- **EXERCISE DATA**
--- START ---
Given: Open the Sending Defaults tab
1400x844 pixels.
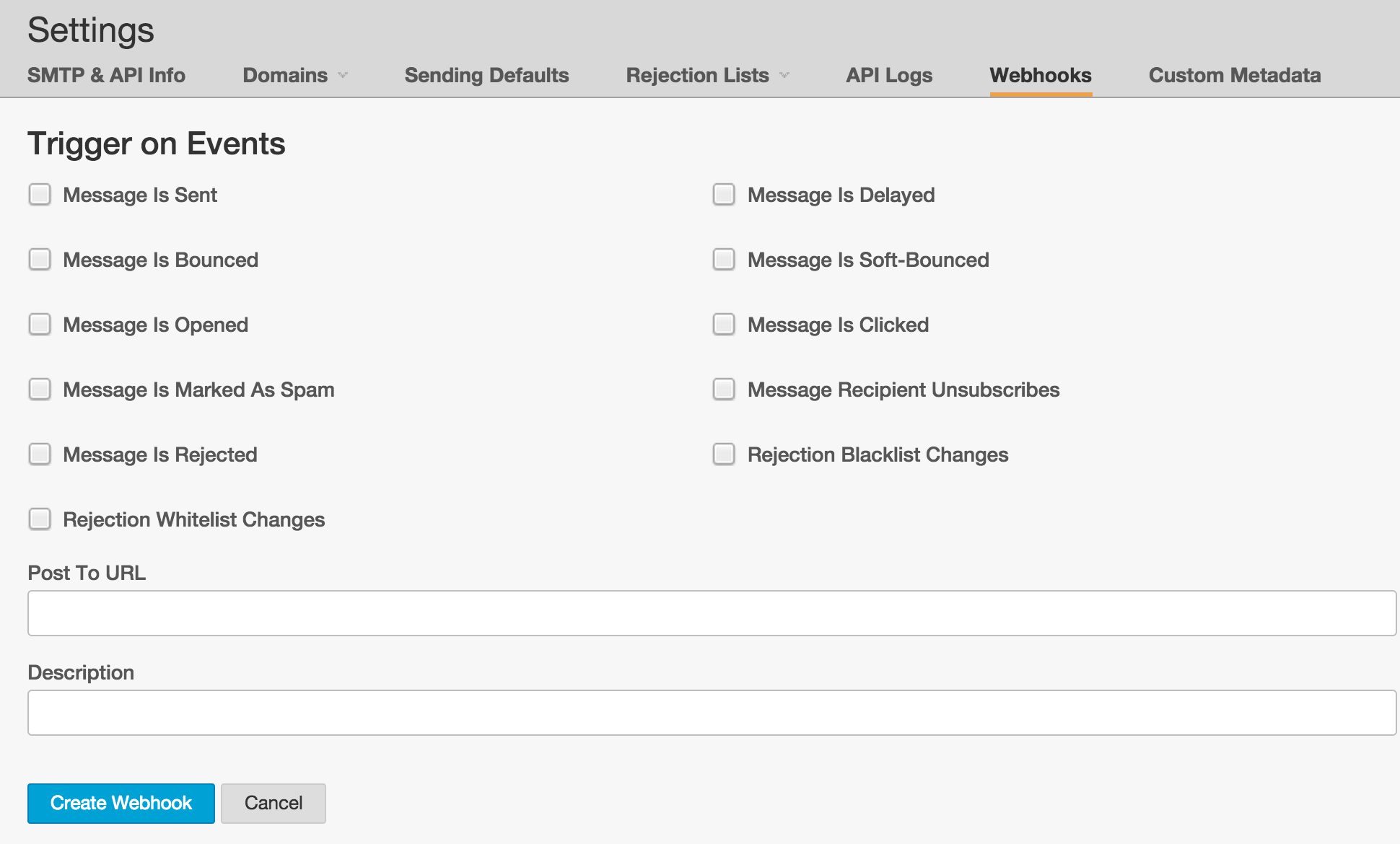Looking at the screenshot, I should [x=486, y=76].
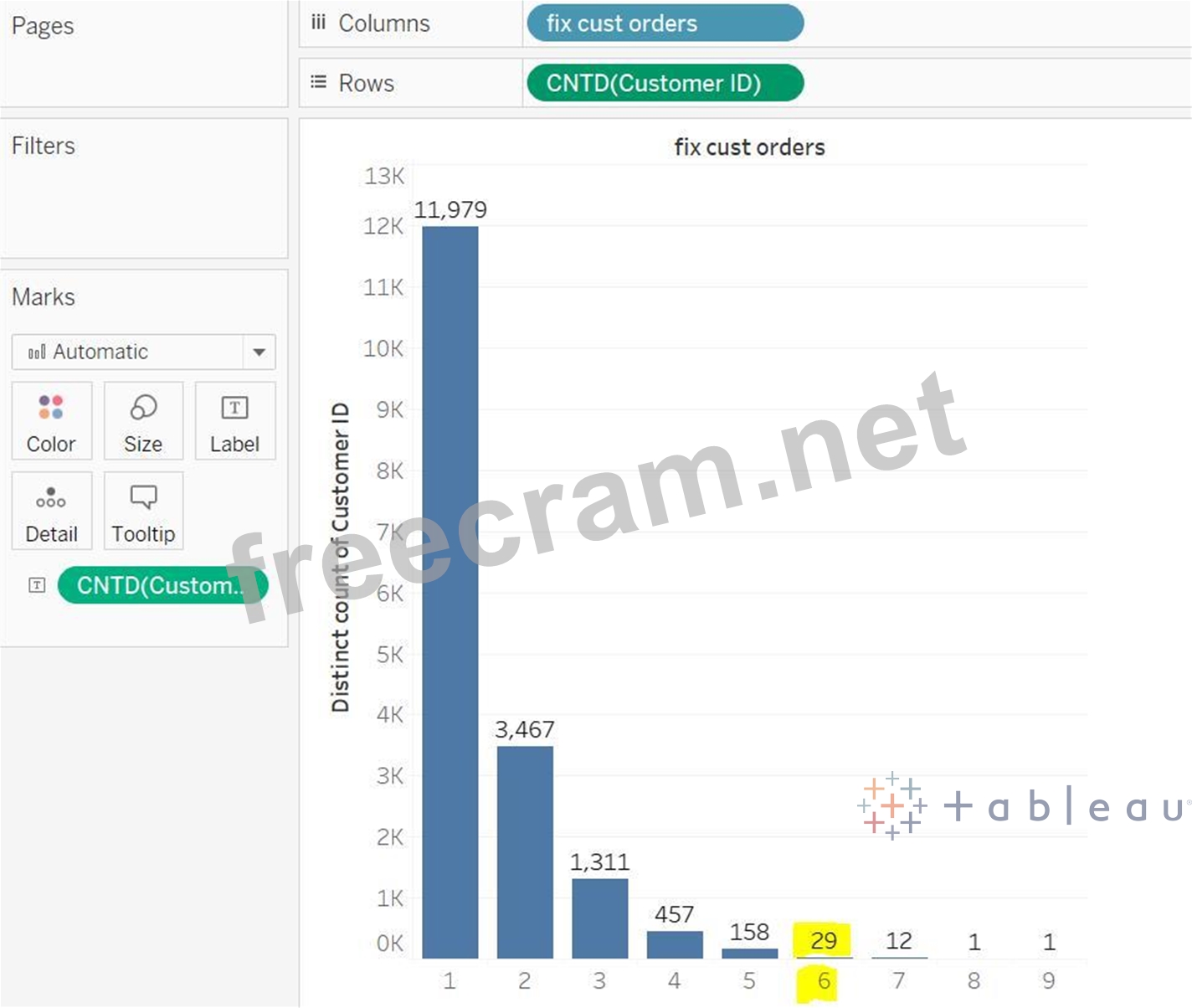Click the Pages shelf header
The height and width of the screenshot is (1008, 1192).
[43, 26]
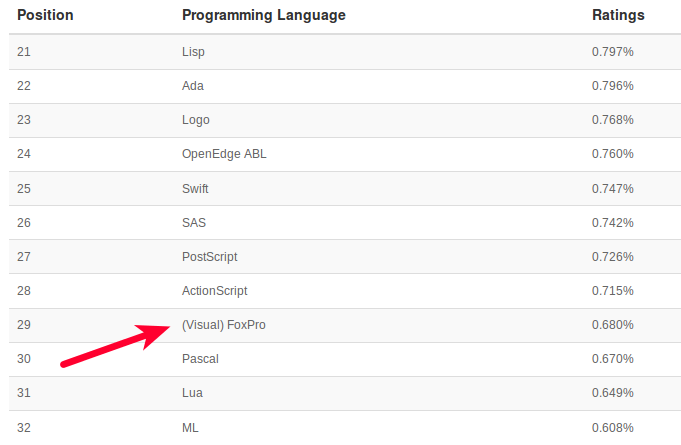This screenshot has height=445, width=681.
Task: Click the Ratings column header
Action: 618,16
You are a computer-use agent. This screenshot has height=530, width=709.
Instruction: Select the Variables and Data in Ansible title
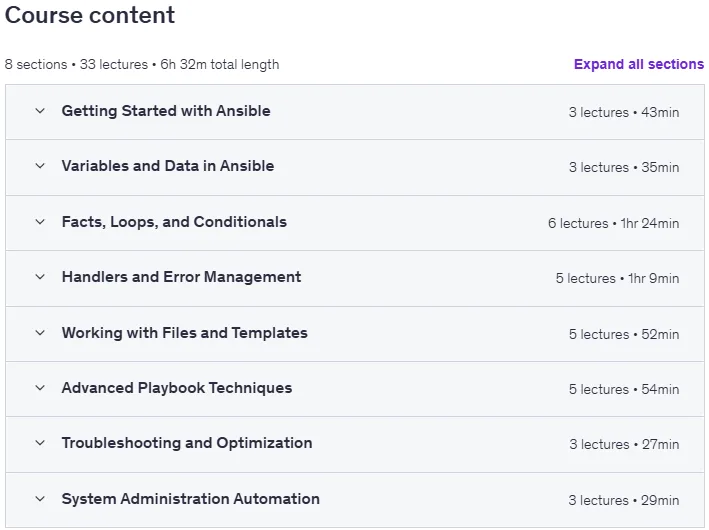coord(168,166)
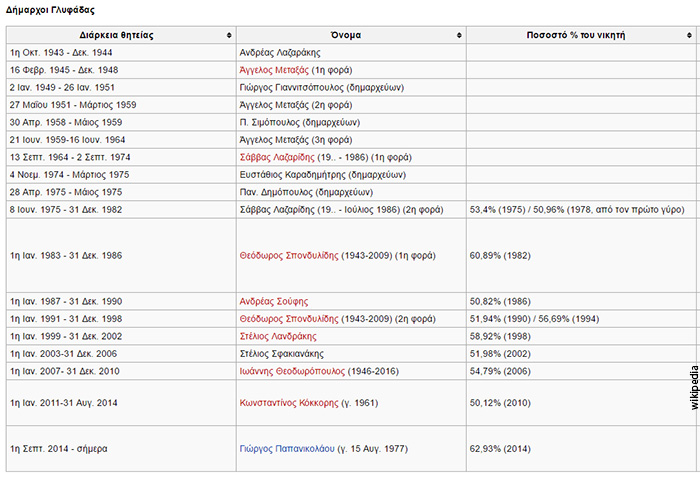Open the Θεόδωρος Σπονδυλίδης link in the 1983 row
Viewport: 700px width, 477px height.
[289, 256]
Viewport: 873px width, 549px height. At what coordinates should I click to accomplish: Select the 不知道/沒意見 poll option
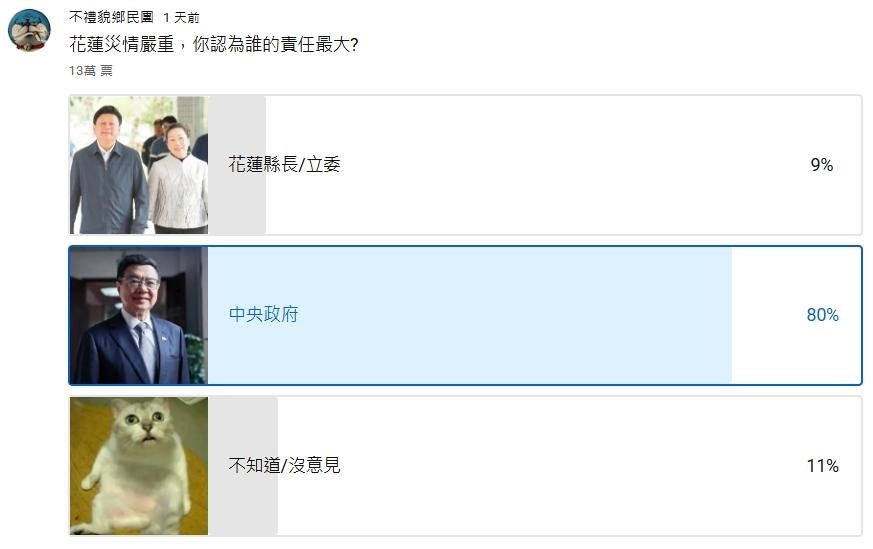click(465, 466)
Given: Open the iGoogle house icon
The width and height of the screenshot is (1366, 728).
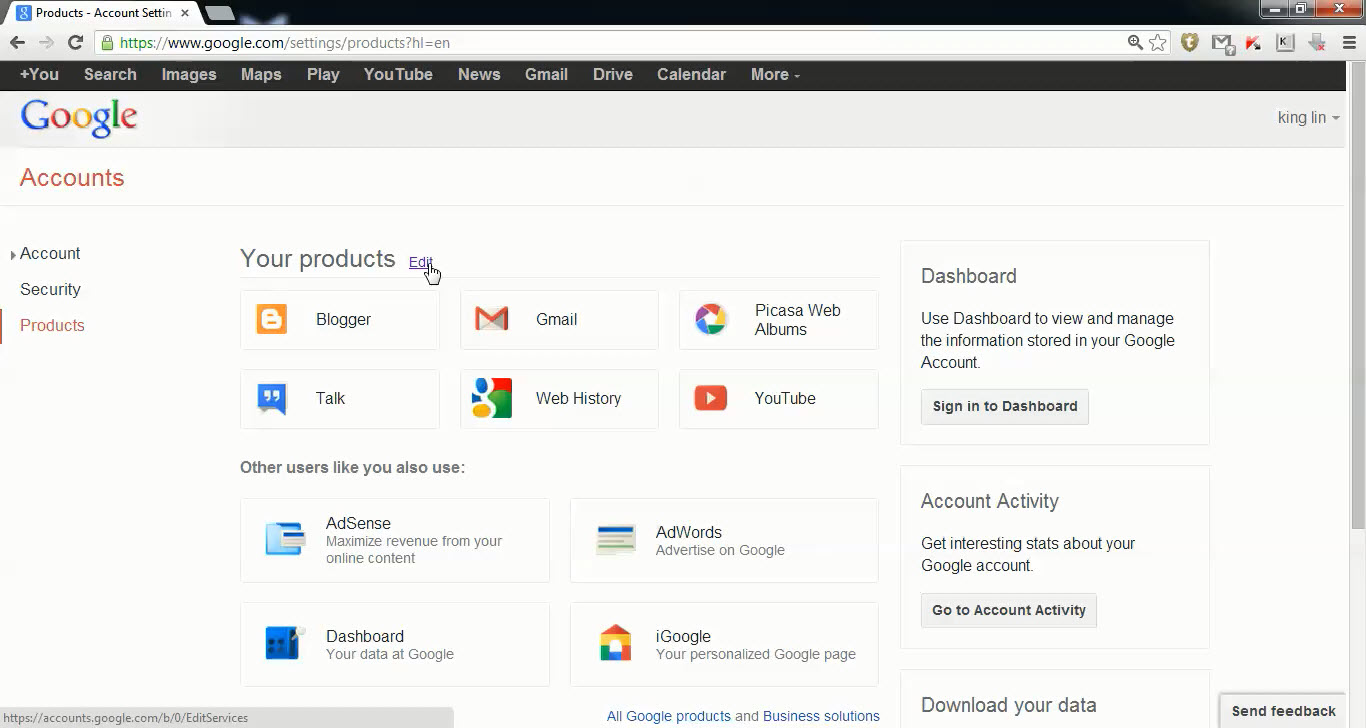Looking at the screenshot, I should tap(615, 644).
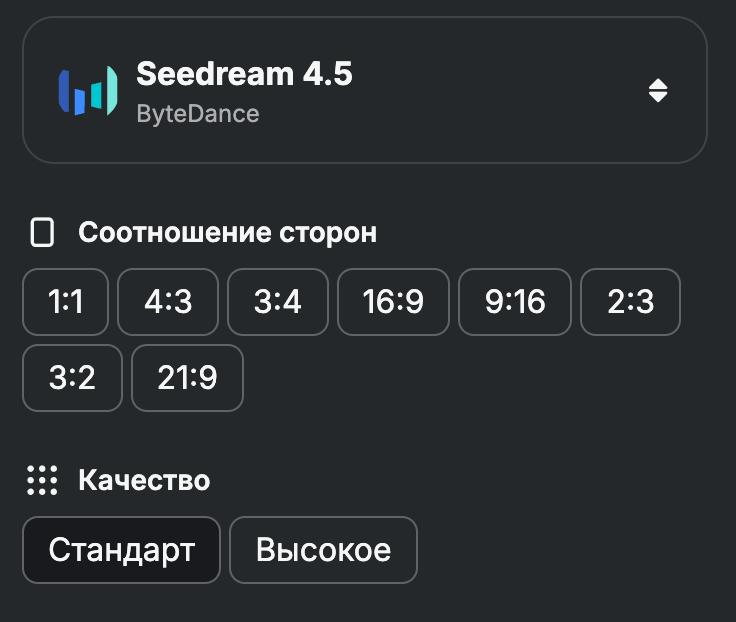Pick the ultrawide 21:9 ratio
Viewport: 736px width, 622px height.
(x=187, y=378)
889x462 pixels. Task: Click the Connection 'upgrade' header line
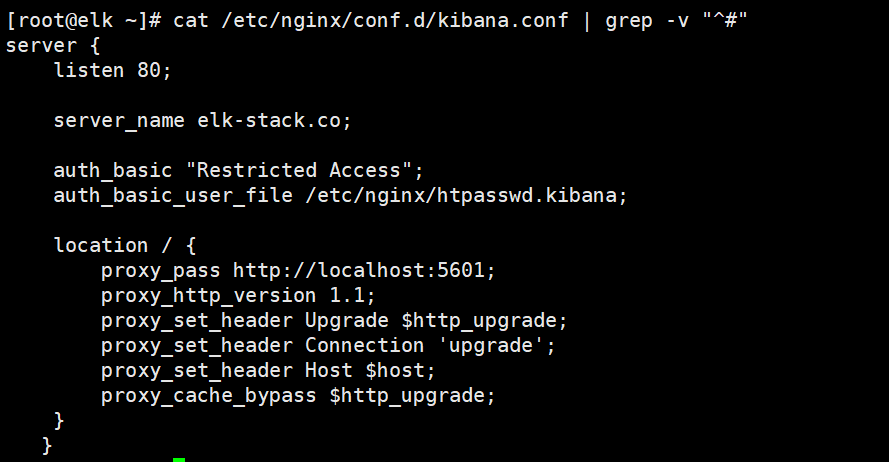tap(328, 345)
--- END ---
Working from the line with "Viewport: 873px width, 549px" down through the last line of the records, give every line again exactly, but no pictures.

- **ANSWER FOR THIS EXERCISE**
Viewport: 873px width, 549px height. At what coordinates should I click to accomplish: Select the 不知道/沒意見 poll option
click(465, 466)
Given: Open the iGoogle house icon
The width and height of the screenshot is (1366, 728).
Looking at the screenshot, I should tap(615, 644).
Pick the ultrawide 21:9 ratio
Viewport: 736px width, 622px height.
(x=187, y=378)
889x462 pixels. Task: Click the Connection 'upgrade' header line
tap(328, 345)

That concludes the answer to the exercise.